Patrick Levie prolonge l’inquiétude vers l’avenir. Des jeunes confrères se demandent ouvertement s’il vaut encore la peine de rester en Belgique. « Ce sont les bons médecins qui partiront. Il va y avoir un nivellement par le bas. » Sur la question de l’accessibilité, souvent invoquée pour justifier les réformes, il retourne l’argument : de nombreux médecins sont de gros travailleurs. Si l’on continue à démotiver les médecins, à plafonner drastiquement les honoraires empêchant ainsi les investissements en matériel de pointe, il n’y aurait plus aucune incitation à travailler beaucoup et voir de nombreux patients. « La qualité des soins va diminuer. L’accessibilité que l’on offre parce qu’on est correctement rémunéré et performant par la qualité de l’équipement et le temps consacré par patient, disparaîtra si on nous impose des tarifs dérisoires. »

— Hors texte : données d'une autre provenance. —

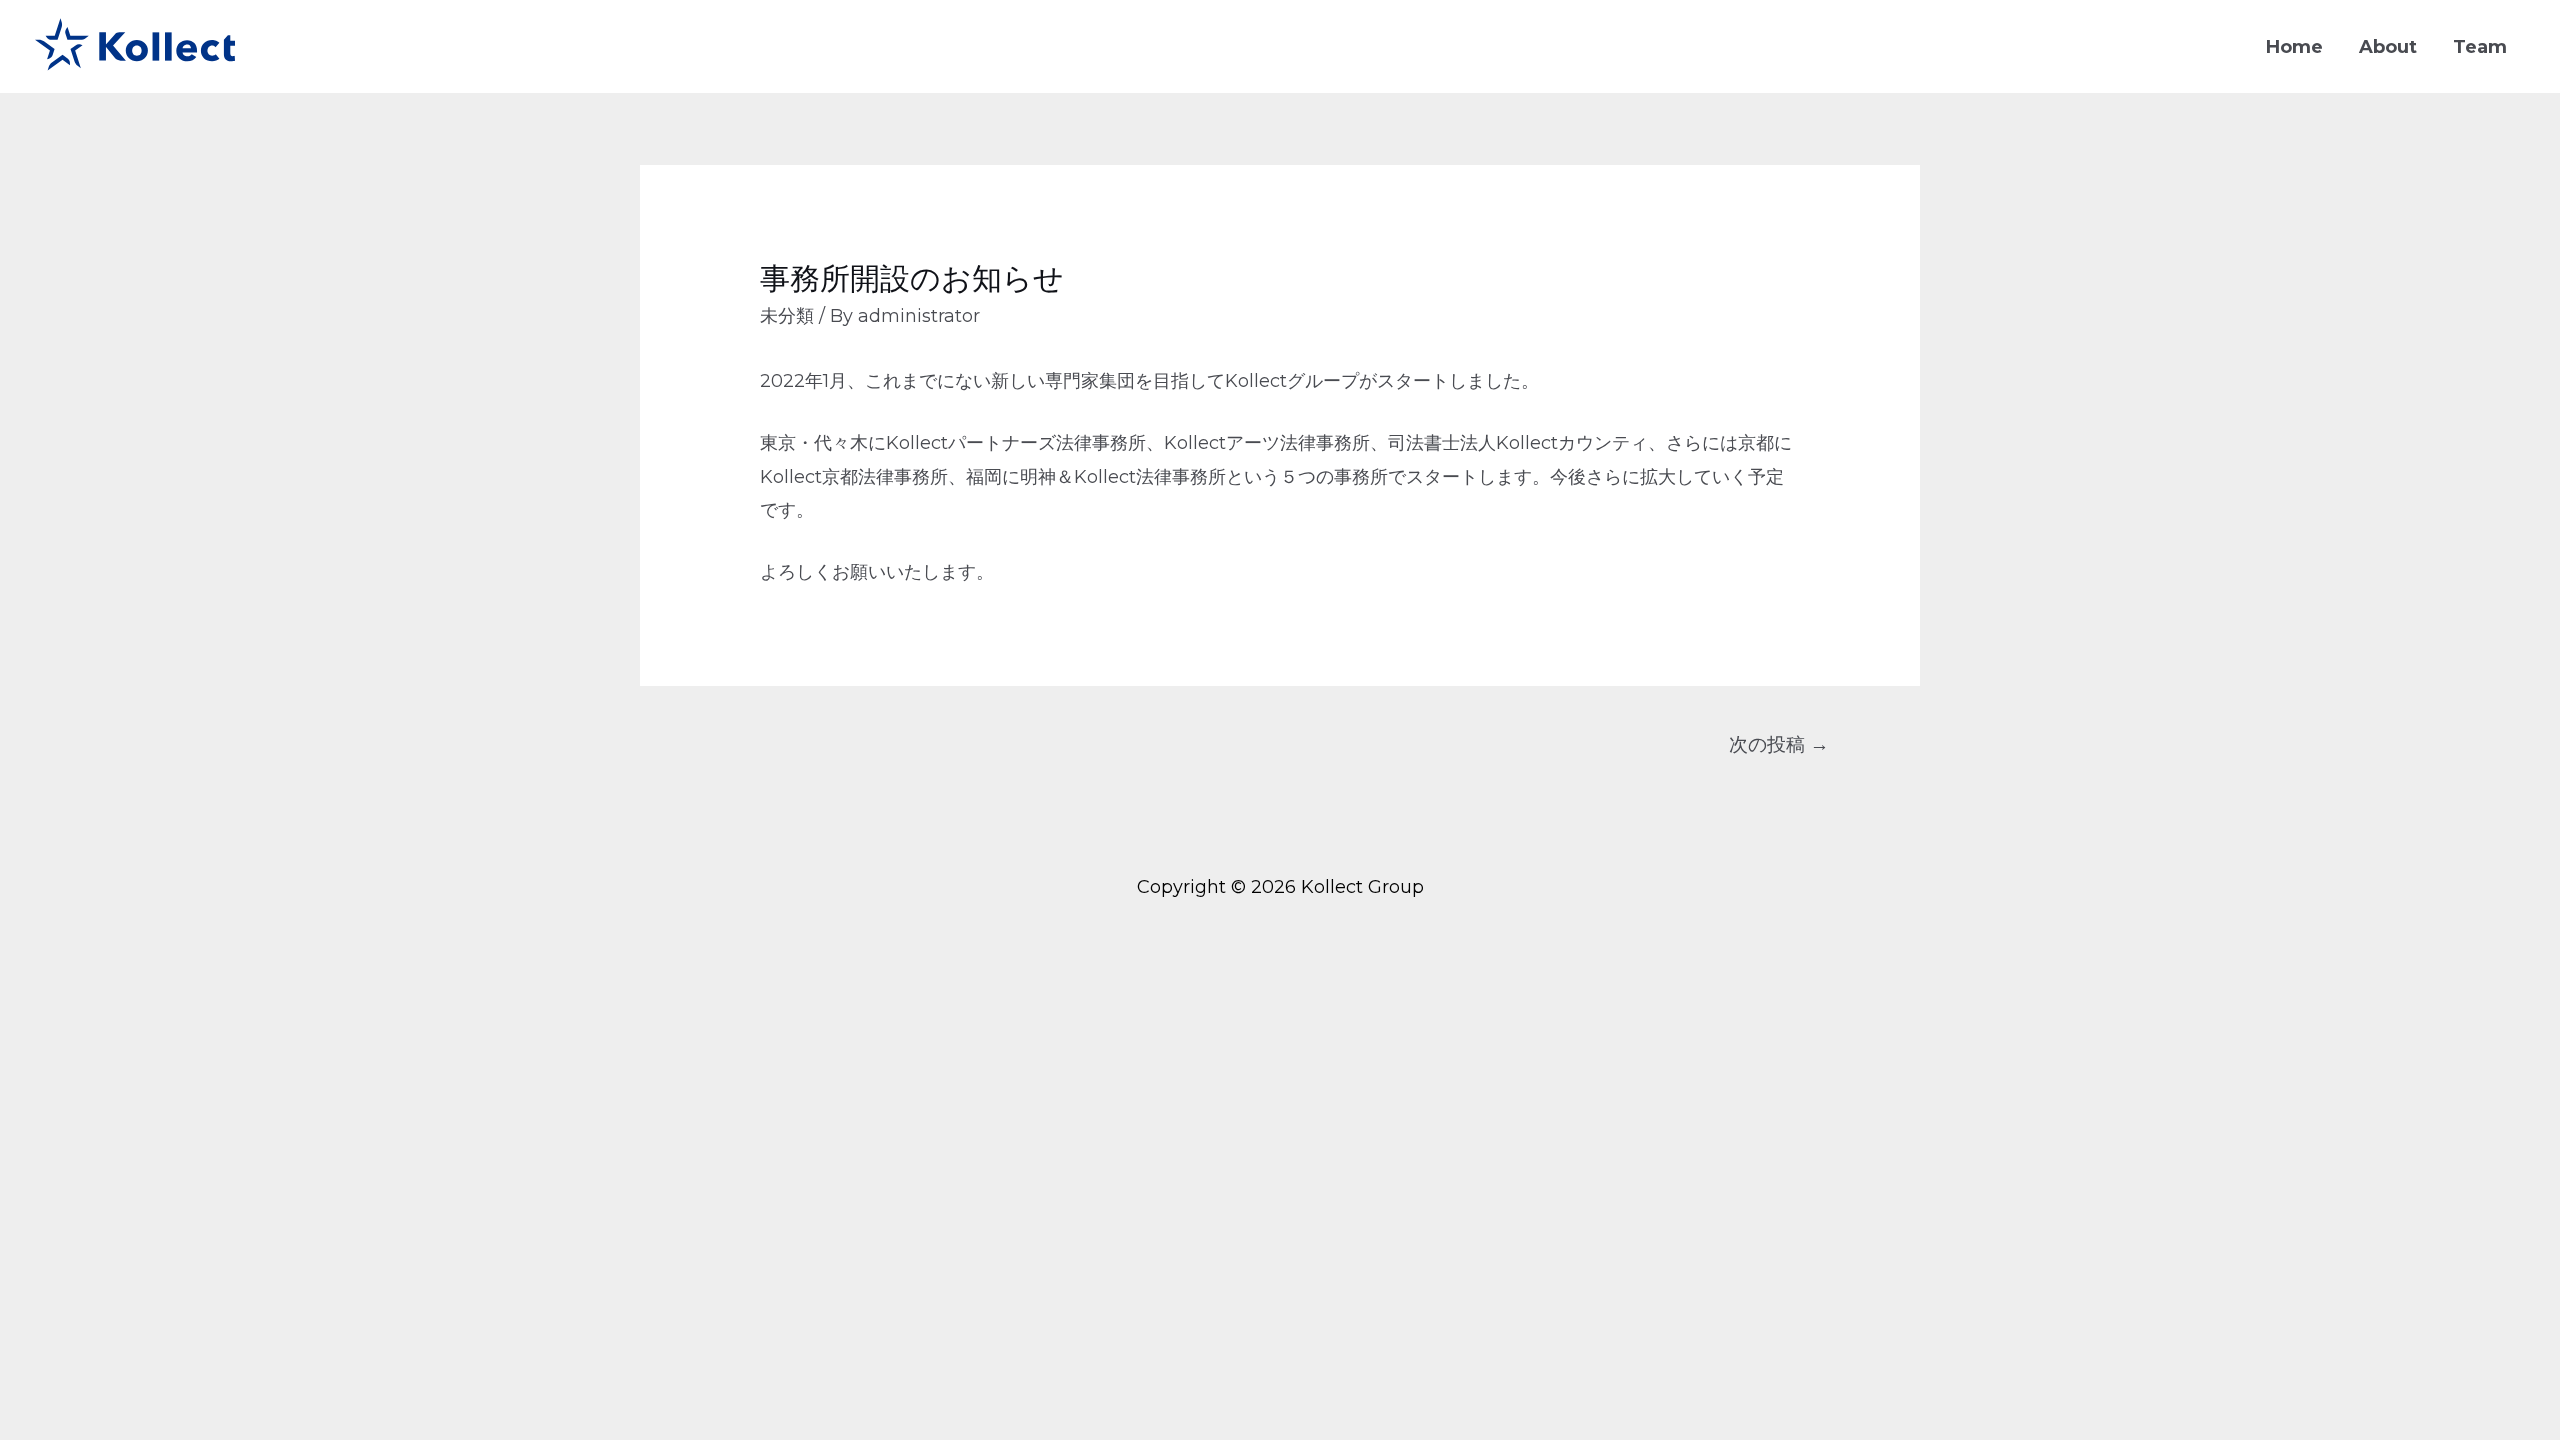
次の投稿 (1779, 744)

Pour les deux ORL, le paradoxe est là, entier : vouloir élargir l’accès aux soins tout en comprimant les revenus de ceux qui les dispensent jusqu’à rendre la profession peu qualitative, peu rentable et peu attractive, risque bien d’aboutir à l’effet inverse.









Derniers commentaires
marc brosens
14 juillet 2026L’ACA est une invention des spécialistes pour mieux résoudre le problèmes du remboursement des consultations pour les différents spécialistes en médecine . Les discussions se font autour de la table à l’inami avec les syndicats comme représentants de nous, les spécialistes. Je suis très curieux quels résultats nous allons obtenir pour une fois que nous avions eu tout en main dès le début.
Francois Planchon
14 juillet 2026Quand je lis ce texte, UNE solution dans les négociations me paraît évidente : la profession doit chiffrer en minutes nécessaires pour un travail humain le temps moyen pour chaque acte, et défendre ce timing sans céder...
Ensuite, la rémunération horaire doit correspondre au degré de qualification, ET être indexée et revalorisée comme les salaires : c'est ce qui doit revenir aux prestataires... APRES avoir déduit les coûts ajoutés pour le matériel, la location etc...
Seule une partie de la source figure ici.